DATA RECORDS
>>

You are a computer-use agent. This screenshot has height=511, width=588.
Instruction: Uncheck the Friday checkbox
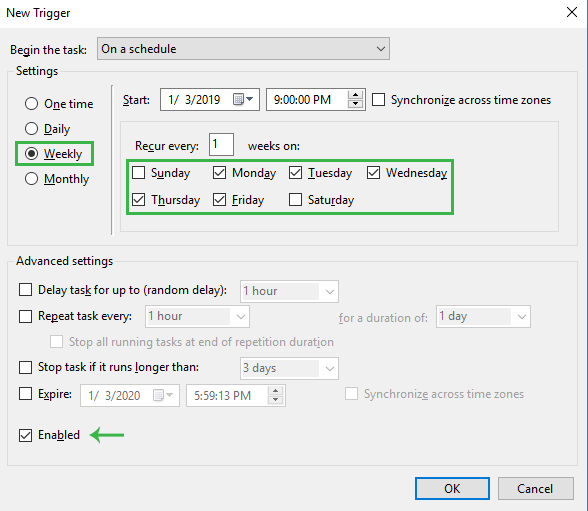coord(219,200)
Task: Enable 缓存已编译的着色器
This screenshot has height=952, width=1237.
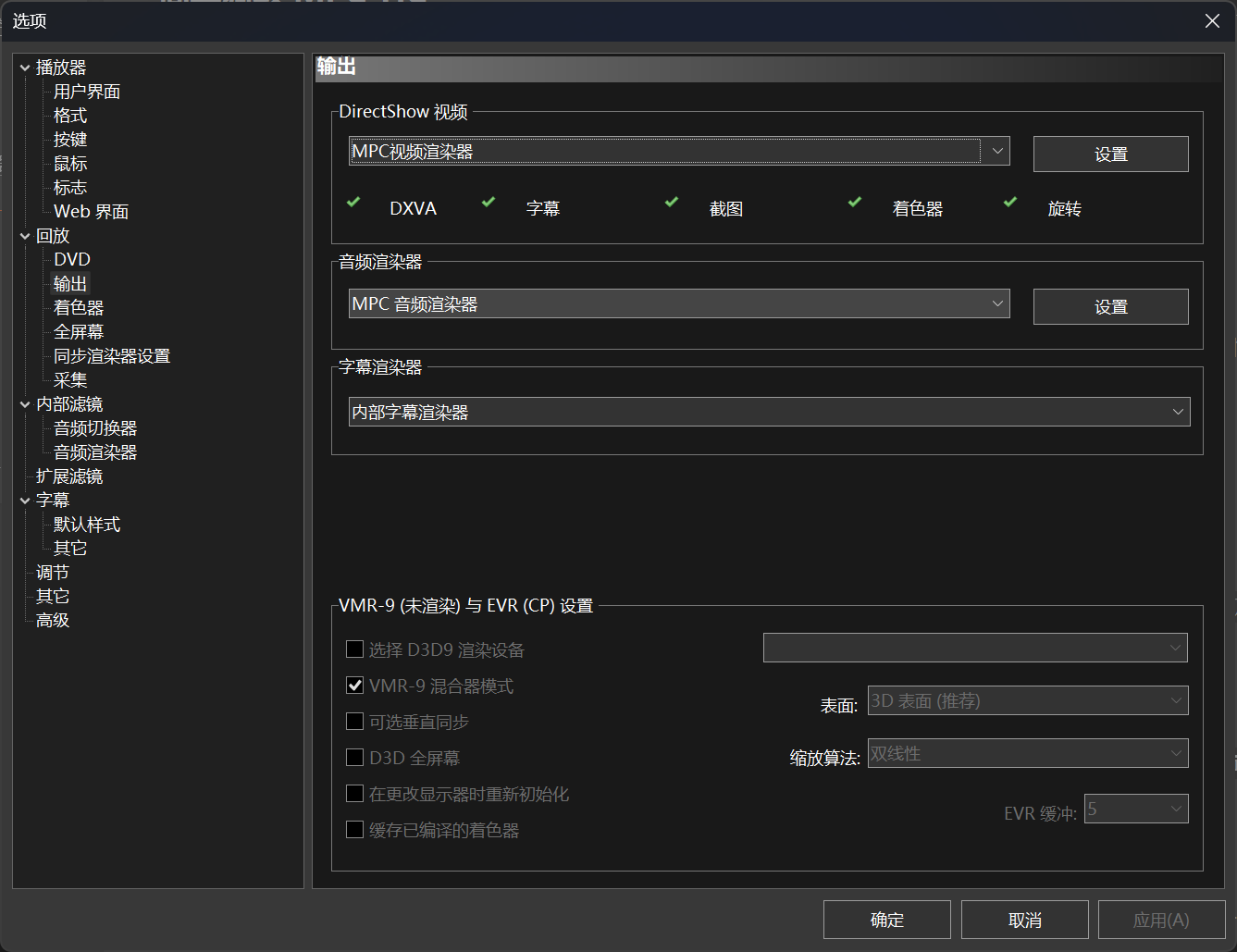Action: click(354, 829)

<<

WHAT TO PRODUCE
The images are to be left out while the entries are written out exactly.

EXERCISE RESPONSE
You are a computer-use agent. This screenshot has height=511, width=588.
Instruction: Uncheck the Friday checkbox
coord(219,200)
Task: Enable 缓存已编译的着色器
This screenshot has height=952, width=1237.
Action: click(354, 829)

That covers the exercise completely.